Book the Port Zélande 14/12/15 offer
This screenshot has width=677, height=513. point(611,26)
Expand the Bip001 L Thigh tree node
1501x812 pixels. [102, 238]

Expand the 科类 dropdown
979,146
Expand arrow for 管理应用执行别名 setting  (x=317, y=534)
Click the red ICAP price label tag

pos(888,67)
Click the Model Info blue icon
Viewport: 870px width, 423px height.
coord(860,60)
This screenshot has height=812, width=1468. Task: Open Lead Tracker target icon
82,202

* * *

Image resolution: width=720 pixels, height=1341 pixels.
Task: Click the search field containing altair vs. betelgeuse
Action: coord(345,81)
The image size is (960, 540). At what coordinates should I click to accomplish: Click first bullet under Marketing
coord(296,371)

...

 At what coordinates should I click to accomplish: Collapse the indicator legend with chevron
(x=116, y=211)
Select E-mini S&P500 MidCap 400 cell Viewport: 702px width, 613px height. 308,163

Objective ▸ Rewrite the data between the lines holding "The image size" and "coord(296,371)", inclusive, including the requests. Scale each coordinate in the answers by 0.2 and round to whole numbers, with halves rounded up.

Answer to this problem ▸
The image size is (960, 540). At what coordinates should I click to accomplish: Click first bullet under Marketing
coord(59,74)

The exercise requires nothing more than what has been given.